* [WHAT IS ASKED]:
Rewrite the lines of the items below as a numbered list, and leave out any blank lines.

* [SUPPLIED INFORMATION]:
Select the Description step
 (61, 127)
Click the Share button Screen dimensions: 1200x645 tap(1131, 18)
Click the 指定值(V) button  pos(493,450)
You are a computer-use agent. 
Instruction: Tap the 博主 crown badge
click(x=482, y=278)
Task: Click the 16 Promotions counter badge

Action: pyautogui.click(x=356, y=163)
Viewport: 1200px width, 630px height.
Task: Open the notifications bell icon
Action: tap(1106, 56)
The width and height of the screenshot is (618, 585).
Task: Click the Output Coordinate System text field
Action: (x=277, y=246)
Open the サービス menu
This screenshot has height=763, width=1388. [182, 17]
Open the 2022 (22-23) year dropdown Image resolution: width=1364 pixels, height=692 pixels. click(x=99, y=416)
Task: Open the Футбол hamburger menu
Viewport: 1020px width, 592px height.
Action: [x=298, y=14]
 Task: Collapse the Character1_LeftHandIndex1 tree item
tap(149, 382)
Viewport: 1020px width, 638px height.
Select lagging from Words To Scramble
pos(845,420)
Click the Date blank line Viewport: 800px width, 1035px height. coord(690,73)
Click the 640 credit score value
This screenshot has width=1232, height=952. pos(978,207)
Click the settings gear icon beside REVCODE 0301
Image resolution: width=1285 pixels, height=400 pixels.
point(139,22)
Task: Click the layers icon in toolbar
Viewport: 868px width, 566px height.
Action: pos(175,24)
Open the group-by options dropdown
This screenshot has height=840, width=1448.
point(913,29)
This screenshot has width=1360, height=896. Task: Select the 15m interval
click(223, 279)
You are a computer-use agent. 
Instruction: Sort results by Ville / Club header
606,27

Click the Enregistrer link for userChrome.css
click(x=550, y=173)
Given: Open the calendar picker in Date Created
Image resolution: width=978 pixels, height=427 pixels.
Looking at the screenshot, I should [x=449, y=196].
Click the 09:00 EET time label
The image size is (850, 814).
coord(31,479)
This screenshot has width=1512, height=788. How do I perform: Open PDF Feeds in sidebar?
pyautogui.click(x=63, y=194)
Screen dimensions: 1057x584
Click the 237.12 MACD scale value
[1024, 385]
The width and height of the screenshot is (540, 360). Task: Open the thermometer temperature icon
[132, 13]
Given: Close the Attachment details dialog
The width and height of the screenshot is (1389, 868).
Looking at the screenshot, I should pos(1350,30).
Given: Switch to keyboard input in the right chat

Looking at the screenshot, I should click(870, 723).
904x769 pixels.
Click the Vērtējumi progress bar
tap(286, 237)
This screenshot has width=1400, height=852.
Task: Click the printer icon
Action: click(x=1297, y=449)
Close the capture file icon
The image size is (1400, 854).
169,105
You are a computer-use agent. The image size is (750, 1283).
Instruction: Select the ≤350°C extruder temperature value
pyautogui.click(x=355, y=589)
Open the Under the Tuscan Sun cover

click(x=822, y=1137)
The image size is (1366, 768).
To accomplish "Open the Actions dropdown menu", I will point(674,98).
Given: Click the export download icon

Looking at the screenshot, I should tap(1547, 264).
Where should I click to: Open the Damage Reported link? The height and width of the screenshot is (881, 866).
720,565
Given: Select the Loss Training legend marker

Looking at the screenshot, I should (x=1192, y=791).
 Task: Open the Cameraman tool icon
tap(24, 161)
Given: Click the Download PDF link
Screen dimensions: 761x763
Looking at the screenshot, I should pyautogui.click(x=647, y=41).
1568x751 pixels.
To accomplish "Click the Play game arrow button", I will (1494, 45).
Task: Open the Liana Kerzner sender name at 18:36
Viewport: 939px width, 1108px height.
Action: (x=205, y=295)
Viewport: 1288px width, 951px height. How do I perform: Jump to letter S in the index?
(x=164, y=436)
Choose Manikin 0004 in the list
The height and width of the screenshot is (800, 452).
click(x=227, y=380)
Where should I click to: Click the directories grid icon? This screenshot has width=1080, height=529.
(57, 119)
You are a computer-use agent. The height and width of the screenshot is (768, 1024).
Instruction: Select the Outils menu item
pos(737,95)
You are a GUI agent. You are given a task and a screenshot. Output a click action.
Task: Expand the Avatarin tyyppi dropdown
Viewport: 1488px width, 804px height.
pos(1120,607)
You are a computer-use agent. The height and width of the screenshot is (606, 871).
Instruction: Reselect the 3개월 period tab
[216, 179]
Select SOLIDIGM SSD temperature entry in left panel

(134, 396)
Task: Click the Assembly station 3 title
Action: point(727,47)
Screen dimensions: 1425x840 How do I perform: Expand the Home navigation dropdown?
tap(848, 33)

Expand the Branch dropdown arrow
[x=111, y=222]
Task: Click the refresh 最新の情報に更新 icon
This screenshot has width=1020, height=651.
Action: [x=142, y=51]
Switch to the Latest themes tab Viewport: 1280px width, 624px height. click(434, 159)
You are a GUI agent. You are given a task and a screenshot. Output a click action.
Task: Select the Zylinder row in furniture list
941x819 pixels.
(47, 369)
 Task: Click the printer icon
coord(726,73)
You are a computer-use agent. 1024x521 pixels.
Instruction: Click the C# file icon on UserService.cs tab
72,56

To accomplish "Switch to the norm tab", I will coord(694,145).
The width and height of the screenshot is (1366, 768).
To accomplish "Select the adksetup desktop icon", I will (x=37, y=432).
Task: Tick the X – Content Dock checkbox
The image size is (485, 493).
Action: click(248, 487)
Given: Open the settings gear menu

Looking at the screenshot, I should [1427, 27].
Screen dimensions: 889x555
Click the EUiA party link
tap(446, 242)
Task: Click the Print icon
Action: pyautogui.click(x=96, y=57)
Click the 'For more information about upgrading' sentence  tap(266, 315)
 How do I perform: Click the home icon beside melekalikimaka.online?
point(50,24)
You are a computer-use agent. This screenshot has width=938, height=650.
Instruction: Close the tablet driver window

* [TASK ANSWER]:
1. Select the Description step
2.  (61, 127)
3. Click the Share button Screen dimensions: 1200x645 tap(1131, 18)
4. Click the 指定值(V) button  pos(493,450)
5. You are a computer-use agent. 
6. Instruction: Tap the 博主 crown badge
7. click(x=482, y=278)
8. Task: Click the 16 Promotions counter badge
9. Action: pyautogui.click(x=356, y=163)
10. Viewport: 1200px width, 630px height.
11. Task: Open the notifications bell icon
12. Action: tap(1106, 56)
13. The width and height of the screenshot is (618, 585).
14. Task: Click the Output Coordinate System text field
15. Action: (x=277, y=246)
16. Open the サービス menu
17. This screenshot has height=763, width=1388. [182, 17]
18. Open the 2022 (22-23) year dropdown Image resolution: width=1364 pixels, height=692 pixels. click(x=99, y=416)
19. Task: Open the Футбол hamburger menu
20. Viewport: 1020px width, 592px height.
21. Action: [x=298, y=14]
22.  Task: Collapse the Character1_LeftHandIndex1 tree item
23. tap(149, 382)
24. Viewport: 1020px width, 638px height.
25. Select lagging from Words To Scramble
26. pos(845,420)
27. Click the Date blank line Viewport: 800px width, 1035px height. coord(690,73)
28. Click the 640 credit score value
29. This screenshot has width=1232, height=952. pos(978,207)
30. Click the settings gear icon beside REVCODE 0301
31. Image resolution: width=1285 pixels, height=400 pixels.
32. point(139,22)
33. Task: Click the layers icon in toolbar
34. Viewport: 868px width, 566px height.
35. Action: pos(175,24)
36. Open the group-by options dropdown
37. This screenshot has height=840, width=1448.
38. point(913,29)
39. This screenshot has width=1360, height=896. Task: Select the 15m interval
40. click(223, 279)
41. You are a computer-use agent. 
42. Instruction: Sort results by Ville / Club header
43. 606,27
44. Click the Enregistrer link for userChrome.css
45. click(x=550, y=173)
46. Given: Open the calendar picker in Date Created
47. Image resolution: width=978 pixels, height=427 pixels.
48. Looking at the screenshot, I should [x=449, y=196].
49. Click the 09:00 EET time label
50. The image size is (850, 814).
51. coord(31,479)
52. This screenshot has width=1512, height=788. How do I perform: Open PDF Feeds in sidebar?
53. pyautogui.click(x=63, y=194)
54. Screen dimensions: 1057x584
55. Click the 237.12 MACD scale value
56. [1024, 385]
57. The width and height of the screenshot is (540, 360). Task: Open the thermometer temperature icon
58. [132, 13]
59. Given: Close the Attachment details dialog
60. The width and height of the screenshot is (1389, 868).
61. Looking at the screenshot, I should pos(1350,30).
62. Given: Switch to keyboard input in the right chat
63. Looking at the screenshot, I should click(870, 723).
64. 904x769 pixels.
65. Click the Vērtējumi progress bar
66. tap(286, 237)
67. This screenshot has width=1400, height=852.
68. Task: Click the printer icon
69. Action: click(x=1297, y=449)
70. Close the capture file icon
71. The image size is (1400, 854).
72. 169,105
73. You are a computer-use agent. The image size is (750, 1283).
74. Instruction: Select the ≤350°C extruder temperature value
75. pyautogui.click(x=355, y=589)
76. Open the Under the Tuscan Sun cover
77. click(x=822, y=1137)
78. The image size is (1366, 768).
79. To accomplish "Open the Actions dropdown menu", I will point(674,98).
80. Given: Click the export download icon
81. Looking at the screenshot, I should tap(1547, 264).
82. Where should I click to: Open the Damage Reported link? The height and width of the screenshot is (881, 866).
83. 720,565
84. Given: Select the Loss Training legend marker
85. Looking at the screenshot, I should (x=1192, y=791).
86.  Task: Open the Cameraman tool icon
87. tap(24, 161)
88. Given: Click the Download PDF link
89. Screen dimensions: 761x763
90. Looking at the screenshot, I should pyautogui.click(x=647, y=41).
91. 1568x751 pixels.
92. To accomplish "Click the Play game arrow button", I will (1494, 45).
93. Task: Open the Liana Kerzner sender name at 18:36
94. Viewport: 939px width, 1108px height.
95. Action: (x=205, y=295)
96. Viewport: 1288px width, 951px height. How do I perform: Jump to letter S in the index?
97. (x=164, y=436)
98. Choose Manikin 0004 in the list
99. The height and width of the screenshot is (800, 452).
100. click(x=227, y=380)
101. Where should I click to: Click the directories grid icon? This screenshot has width=1080, height=529.
102. (57, 119)
103. You are a computer-use agent. The height and width of the screenshot is (768, 1024).
104. Instruction: Select the Outils menu item
105. pos(737,95)
106. You are a GUI agent. You are given a task and a screenshot. Output a click action.
107. Task: Expand the Avatarin tyyppi dropdown
108. Viewport: 1488px width, 804px height.
109. pos(1120,607)
110. You are a computer-use agent. The height and width of the screenshot is (606, 871).
111. Instruction: Reselect the 3개월 period tab
112. [216, 179]
113. Select SOLIDIGM SSD temperature entry in left panel
114. (134, 396)
115. Task: Click the Assembly station 3 title
116. Action: point(727,47)
117. Screen dimensions: 1425x840 How do I perform: Expand the Home navigation dropdown?
118. tap(848, 33)
119. Expand the Branch dropdown arrow
120. [x=111, y=222]
121. Task: Click the refresh 最新の情報に更新 icon
122. This screenshot has width=1020, height=651.
123. Action: [x=142, y=51]
124. Switch to the Latest themes tab Viewport: 1280px width, 624px height. click(434, 159)
125. You are a GUI agent. You are given a task and a screenshot. Output a click action.
126. Task: Select the Zylinder row in furniture list
127. 941x819 pixels.
128. (47, 369)
129.  Task: Click the printer icon
130. coord(726,73)
131. You are a computer-use agent. 1024x521 pixels.
132. Instruction: Click the C# file icon on UserService.cs tab
133. 72,56
134. To accomplish "Switch to the norm tab", I will coord(694,145).
135. The width and height of the screenshot is (1366, 768).
136. To accomplish "Select the adksetup desktop icon", I will (x=37, y=432).
137. Task: Tick the X – Content Dock checkbox
138. The image size is (485, 493).
139. Action: click(248, 487)
140. Given: Open the settings gear menu
141. Looking at the screenshot, I should [1427, 27].
142. Screen dimensions: 889x555
143. Click the EUiA party link
144. tap(446, 242)
145. Task: Click the Print icon
146. Action: pyautogui.click(x=96, y=57)
147. Click the 'For more information about upgrading' sentence  tap(266, 315)
148.  How do I perform: Click the home icon beside melekalikimaka.online?
149. point(50,24)
150. You are a computer-use agent. This screenshot has width=938, height=650.
151. Instruction: Close the tablet driver window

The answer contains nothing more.